Task set
1. In the truck depreciation problem, what price is the delivery truck bought for new?
2. Reproduce the truck depreciation problem from "b. Suppose that" up to and including "the exponential model.".
3. Shorten the paragraph of the truck depreciation problem that begins "a. Write a linear function" and keep its main facts.

[Opening Document text section]

Question

A delivery truck is purchased new for $54,000.

a. Write a linear function of the form y = mt + b to represent the value y of the vehicle t years after purchase. Assume that the vehicle is depreciated by $ 6750 per year.
b. Suppose that the vehicle is depreciated so that it holds 70% of its value form the previous year. Write an exponential function of the form y = Vobt where V0 is the initial value and t is the number of years after purchase.
c. To the nearest dollar, determine the value of the vehicle after 4 yr and after 8 yr using the linear model.
d. To the nearest dollar, determine the value of the vehicle after 4 yr and after 8 yr using the exponential model.

Answer 1

Part a)
`y=-6,750t+54,000`

Part b)

[Closing Document text section]
[Opening Supplied information section]

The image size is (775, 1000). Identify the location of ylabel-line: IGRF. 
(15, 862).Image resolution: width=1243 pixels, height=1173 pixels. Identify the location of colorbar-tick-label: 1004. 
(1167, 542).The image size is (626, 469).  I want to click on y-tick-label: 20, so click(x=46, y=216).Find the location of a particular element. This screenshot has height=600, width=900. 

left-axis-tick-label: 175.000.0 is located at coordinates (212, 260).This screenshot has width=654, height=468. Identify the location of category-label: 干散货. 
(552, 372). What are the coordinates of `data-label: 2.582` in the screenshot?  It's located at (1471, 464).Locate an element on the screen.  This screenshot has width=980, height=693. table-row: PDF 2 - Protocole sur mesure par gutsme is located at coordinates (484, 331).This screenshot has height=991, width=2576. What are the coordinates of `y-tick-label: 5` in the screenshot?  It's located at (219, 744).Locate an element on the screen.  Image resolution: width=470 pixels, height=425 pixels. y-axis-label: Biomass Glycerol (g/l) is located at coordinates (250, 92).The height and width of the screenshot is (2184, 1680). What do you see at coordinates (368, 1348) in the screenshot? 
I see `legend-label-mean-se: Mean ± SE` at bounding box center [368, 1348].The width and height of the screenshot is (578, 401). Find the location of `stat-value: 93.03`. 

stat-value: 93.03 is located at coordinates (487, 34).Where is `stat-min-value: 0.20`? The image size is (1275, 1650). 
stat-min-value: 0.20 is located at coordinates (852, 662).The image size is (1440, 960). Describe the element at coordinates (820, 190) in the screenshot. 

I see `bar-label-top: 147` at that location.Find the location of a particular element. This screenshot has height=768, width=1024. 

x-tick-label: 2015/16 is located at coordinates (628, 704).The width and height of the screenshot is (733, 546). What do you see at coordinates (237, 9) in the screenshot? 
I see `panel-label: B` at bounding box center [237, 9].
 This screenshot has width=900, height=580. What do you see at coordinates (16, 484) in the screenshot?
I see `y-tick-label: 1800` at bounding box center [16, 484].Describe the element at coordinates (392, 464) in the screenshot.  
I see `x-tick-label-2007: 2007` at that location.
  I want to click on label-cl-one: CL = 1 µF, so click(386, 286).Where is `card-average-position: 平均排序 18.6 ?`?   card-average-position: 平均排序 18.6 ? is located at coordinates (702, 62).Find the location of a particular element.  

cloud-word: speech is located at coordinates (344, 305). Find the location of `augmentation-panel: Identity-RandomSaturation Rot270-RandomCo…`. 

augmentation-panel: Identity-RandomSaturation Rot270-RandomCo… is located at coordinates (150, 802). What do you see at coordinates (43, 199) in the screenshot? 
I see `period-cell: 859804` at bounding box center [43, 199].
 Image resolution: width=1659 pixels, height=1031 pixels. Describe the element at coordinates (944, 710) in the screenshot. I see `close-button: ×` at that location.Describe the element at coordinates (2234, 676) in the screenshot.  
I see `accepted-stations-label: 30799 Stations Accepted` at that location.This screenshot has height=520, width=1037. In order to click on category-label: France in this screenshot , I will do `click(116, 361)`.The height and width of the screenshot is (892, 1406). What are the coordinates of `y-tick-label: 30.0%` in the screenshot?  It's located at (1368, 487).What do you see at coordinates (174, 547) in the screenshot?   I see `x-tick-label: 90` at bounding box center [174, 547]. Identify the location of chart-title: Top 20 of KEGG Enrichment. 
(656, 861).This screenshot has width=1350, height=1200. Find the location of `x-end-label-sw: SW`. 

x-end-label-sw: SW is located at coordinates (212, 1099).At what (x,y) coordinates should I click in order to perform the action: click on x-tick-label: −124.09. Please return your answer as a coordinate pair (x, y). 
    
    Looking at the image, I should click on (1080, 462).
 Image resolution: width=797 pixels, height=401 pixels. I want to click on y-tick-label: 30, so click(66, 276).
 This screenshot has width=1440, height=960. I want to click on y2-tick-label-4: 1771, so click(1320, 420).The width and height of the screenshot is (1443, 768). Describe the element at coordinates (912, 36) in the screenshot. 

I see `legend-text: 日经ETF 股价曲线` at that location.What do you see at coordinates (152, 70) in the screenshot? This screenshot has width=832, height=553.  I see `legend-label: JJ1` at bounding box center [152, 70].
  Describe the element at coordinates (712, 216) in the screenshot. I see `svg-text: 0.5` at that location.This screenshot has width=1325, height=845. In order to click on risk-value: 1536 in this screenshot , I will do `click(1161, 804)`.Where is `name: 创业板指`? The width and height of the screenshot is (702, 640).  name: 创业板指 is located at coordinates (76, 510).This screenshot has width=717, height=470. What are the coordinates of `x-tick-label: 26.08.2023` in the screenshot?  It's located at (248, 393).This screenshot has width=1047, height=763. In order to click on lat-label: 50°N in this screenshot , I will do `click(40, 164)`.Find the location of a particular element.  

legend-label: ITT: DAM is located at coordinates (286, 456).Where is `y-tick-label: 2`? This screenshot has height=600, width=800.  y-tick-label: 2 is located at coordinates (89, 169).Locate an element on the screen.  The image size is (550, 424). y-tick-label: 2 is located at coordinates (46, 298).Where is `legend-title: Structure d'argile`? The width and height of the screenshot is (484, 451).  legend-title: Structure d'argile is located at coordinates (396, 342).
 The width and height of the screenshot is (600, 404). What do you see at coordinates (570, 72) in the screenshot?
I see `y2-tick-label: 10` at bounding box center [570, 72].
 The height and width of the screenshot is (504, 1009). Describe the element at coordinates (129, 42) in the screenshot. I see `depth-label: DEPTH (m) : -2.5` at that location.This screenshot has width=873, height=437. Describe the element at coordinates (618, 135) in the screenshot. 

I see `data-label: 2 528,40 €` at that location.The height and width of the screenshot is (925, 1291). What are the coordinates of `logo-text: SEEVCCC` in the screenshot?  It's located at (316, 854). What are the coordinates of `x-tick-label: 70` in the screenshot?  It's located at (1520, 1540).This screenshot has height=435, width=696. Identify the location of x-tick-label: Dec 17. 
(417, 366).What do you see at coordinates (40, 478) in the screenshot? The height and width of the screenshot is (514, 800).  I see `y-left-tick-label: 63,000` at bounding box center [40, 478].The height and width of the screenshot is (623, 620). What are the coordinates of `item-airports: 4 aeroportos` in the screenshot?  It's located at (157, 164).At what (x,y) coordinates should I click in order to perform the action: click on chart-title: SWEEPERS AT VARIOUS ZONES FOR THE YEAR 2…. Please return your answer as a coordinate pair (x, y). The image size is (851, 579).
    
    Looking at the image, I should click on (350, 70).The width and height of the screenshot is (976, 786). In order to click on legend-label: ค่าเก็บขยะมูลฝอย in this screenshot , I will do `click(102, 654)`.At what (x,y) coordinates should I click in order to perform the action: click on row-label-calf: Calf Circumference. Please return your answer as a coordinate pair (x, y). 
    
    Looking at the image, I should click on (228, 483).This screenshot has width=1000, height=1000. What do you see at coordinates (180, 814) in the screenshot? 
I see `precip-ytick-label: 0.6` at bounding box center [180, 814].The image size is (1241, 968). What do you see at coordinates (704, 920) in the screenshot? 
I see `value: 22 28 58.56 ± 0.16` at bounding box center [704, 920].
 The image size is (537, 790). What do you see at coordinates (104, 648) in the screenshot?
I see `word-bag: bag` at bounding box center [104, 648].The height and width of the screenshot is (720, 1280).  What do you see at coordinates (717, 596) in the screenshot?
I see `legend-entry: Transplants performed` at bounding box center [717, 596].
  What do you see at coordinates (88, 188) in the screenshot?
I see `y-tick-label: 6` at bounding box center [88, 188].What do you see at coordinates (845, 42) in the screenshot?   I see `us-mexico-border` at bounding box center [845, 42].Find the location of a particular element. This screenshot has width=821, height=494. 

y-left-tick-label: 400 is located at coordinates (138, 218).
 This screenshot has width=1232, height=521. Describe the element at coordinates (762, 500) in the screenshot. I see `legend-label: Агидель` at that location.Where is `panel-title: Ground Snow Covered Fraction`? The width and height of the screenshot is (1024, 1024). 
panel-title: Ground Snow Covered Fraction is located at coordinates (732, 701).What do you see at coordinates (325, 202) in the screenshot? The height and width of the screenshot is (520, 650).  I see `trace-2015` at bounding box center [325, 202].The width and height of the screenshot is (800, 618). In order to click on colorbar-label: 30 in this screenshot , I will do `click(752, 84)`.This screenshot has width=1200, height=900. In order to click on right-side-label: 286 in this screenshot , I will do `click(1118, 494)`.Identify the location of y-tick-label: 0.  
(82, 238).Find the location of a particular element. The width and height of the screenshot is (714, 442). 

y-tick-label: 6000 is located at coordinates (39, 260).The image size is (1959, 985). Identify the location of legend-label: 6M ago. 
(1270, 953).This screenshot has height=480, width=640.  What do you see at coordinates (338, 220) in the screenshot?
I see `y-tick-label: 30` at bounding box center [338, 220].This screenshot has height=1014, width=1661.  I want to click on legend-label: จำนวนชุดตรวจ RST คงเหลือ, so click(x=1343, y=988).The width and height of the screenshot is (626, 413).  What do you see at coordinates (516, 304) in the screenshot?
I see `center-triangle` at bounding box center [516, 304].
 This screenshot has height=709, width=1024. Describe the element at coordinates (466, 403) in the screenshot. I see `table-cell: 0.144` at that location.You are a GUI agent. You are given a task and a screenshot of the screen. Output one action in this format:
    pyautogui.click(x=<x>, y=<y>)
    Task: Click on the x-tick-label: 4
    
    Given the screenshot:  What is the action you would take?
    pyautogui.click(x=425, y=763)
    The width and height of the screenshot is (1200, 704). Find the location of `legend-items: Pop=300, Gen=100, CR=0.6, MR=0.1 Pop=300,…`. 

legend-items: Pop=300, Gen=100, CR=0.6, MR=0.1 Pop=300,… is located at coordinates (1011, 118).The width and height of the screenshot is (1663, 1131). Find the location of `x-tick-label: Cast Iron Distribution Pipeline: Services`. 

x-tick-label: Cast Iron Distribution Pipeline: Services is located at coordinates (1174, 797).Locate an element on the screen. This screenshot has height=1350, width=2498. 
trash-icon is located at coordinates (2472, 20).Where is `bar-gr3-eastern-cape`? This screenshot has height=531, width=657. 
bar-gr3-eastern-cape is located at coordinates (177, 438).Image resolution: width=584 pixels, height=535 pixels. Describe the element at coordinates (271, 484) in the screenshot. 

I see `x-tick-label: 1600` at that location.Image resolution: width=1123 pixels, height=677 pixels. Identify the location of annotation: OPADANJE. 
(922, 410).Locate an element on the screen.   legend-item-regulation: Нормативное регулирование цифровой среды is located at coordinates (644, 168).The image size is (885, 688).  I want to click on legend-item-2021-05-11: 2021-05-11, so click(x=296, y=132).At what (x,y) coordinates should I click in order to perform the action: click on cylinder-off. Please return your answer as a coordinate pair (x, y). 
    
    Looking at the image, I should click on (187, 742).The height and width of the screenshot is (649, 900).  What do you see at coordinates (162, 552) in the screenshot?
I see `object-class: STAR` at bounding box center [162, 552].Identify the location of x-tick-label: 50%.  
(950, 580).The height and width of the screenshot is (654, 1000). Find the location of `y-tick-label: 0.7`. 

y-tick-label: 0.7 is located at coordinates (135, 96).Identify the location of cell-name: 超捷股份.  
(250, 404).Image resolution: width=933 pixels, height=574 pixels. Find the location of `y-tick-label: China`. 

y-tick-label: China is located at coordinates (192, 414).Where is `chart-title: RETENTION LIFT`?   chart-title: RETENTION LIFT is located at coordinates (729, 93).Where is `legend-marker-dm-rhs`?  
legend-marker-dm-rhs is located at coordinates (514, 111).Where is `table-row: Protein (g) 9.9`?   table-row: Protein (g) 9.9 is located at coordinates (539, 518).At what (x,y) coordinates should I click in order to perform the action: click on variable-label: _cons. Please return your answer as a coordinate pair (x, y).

[Closing Supplied information section]

Results for the exercise
1. $54,000

2.
b. Suppose that the vehicle is depreciated so that it holds 70% of its value form the previous year. Write an exponential function of the form y = Vobt where V0 is the initial value and t is the number of years after purchase.
c. To the nearest dollar, determine the value of the vehicle after 4 yr and after 8 yr using the linear model.
d. To the nearest dollar, determine the value of the vehicle after 4 yr and after 8 yr using the exponential model.

3. a. Using y = mt + b, write a linear function for the vehicle's value y t years after purchase, with depreciation of $6,750 per year.